PROBLEM REQUIREMENTS
Retype each record shown below, leaving every character as it is.
*** Opening of SOURCE MATERIAL ***
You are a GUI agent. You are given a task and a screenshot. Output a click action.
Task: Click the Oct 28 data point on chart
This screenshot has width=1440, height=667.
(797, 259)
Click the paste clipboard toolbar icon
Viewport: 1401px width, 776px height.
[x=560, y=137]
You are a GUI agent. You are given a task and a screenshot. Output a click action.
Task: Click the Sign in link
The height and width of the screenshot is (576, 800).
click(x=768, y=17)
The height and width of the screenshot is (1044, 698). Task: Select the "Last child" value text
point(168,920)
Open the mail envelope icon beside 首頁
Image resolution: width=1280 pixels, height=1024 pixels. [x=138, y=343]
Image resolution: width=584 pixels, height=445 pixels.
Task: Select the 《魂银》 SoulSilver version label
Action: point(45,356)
*** Close of SOURCE MATERIAL ***
YOUR RESPONSE
You are a GUI agent. You are given a task and a screenshot. Output a click action.
Task: Click the Oct 28 data point on chart
This screenshot has width=1440, height=667.
(797, 259)
Click the paste clipboard toolbar icon
Viewport: 1401px width, 776px height.
[x=560, y=137]
You are a GUI agent. You are given a task and a screenshot. Output a click action.
Task: Click the Sign in link
The height and width of the screenshot is (576, 800).
click(x=768, y=17)
The height and width of the screenshot is (1044, 698). Task: Select the "Last child" value text
point(168,920)
Open the mail envelope icon beside 首頁
Image resolution: width=1280 pixels, height=1024 pixels. [x=138, y=343]
Image resolution: width=584 pixels, height=445 pixels.
Task: Select the 《魂银》 SoulSilver version label
Action: point(45,356)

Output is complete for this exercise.